[EXERCISE PROMPT] The lines wanted run from the first one below through the one with "About Us (321, 2339)". Return them exactly.

[Stored records]

* * * * * * *

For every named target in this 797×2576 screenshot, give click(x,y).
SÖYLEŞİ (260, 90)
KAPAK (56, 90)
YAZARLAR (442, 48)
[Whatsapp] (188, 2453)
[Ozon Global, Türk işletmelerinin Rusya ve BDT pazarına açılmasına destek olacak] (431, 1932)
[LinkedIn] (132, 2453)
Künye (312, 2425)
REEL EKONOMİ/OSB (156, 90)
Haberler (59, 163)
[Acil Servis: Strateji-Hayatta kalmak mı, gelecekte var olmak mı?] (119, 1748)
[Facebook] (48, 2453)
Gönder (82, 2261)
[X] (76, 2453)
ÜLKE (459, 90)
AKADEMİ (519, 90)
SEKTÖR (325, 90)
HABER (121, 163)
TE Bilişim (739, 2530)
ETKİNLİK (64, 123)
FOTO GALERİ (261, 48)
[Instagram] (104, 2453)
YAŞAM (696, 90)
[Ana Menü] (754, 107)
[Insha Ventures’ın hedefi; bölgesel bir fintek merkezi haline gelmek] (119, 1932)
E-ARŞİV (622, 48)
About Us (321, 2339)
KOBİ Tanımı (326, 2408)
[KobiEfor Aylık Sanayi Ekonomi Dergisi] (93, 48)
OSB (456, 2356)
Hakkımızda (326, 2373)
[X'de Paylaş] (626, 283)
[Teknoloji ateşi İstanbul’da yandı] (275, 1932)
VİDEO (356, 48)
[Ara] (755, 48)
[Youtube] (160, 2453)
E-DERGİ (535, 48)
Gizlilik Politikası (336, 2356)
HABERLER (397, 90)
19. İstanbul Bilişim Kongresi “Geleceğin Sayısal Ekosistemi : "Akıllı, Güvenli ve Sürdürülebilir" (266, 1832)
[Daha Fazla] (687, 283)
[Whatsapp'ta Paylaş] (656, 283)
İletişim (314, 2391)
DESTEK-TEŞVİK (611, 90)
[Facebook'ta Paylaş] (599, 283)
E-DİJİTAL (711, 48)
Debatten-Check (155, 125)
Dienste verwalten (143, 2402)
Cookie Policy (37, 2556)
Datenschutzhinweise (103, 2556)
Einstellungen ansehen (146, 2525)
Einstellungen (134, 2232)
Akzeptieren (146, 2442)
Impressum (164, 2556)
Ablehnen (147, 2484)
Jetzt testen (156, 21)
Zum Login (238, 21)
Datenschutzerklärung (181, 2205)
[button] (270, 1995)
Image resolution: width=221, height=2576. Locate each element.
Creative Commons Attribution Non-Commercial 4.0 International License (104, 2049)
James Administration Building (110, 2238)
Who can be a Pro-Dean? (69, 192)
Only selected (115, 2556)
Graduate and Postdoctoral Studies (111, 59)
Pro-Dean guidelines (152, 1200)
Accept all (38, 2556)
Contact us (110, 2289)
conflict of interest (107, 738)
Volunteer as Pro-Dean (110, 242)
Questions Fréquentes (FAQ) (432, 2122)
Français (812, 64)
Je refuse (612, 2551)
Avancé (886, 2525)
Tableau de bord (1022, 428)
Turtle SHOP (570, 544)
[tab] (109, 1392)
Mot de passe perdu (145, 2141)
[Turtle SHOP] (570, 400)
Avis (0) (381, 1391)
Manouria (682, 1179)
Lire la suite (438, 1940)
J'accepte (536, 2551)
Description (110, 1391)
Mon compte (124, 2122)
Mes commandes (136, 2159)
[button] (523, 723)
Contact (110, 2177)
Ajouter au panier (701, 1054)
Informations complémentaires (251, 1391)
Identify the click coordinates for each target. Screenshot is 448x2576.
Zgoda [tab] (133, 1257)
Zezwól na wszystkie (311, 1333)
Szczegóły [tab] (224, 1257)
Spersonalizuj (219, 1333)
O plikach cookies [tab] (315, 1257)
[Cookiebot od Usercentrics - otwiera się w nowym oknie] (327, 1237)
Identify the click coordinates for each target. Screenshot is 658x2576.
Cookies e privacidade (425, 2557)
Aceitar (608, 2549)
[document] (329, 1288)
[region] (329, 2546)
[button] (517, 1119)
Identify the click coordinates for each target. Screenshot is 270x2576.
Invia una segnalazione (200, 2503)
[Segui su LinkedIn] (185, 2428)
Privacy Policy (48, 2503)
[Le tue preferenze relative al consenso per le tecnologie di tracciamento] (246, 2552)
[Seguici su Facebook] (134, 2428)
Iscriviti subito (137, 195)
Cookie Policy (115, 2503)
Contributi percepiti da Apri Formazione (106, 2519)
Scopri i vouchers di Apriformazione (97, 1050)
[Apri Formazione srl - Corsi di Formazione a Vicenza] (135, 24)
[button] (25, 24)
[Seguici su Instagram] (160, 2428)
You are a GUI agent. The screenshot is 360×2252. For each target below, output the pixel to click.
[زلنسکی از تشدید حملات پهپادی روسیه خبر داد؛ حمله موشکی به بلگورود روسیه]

* * * * * * *

[REPLY TO THE EXERCISE]
For every named target in this 797×2576 screenshot, give click(x,y).
SÖYLEŞİ (260, 90)
KAPAK (56, 90)
YAZARLAR (442, 48)
[Whatsapp] (188, 2453)
[Ozon Global, Türk işletmelerinin Rusya ve BDT pazarına açılmasına destek olacak] (431, 1932)
[LinkedIn] (132, 2453)
Künye (312, 2425)
REEL EKONOMİ/OSB (156, 90)
Haberler (59, 163)
[Acil Servis: Strateji-Hayatta kalmak mı, gelecekte var olmak mı?] (119, 1748)
[Facebook] (48, 2453)
Gönder (82, 2261)
[X] (76, 2453)
ÜLKE (459, 90)
AKADEMİ (519, 90)
SEKTÖR (325, 90)
HABER (121, 163)
TE Bilişim (739, 2530)
ETKİNLİK (64, 123)
FOTO GALERİ (261, 48)
[Instagram] (104, 2453)
YAŞAM (696, 90)
[Ana Menü] (754, 107)
[Insha Ventures’ın hedefi; bölgesel bir fintek merkezi haline gelmek] (119, 1932)
E-ARŞİV (622, 48)
About Us (321, 2339)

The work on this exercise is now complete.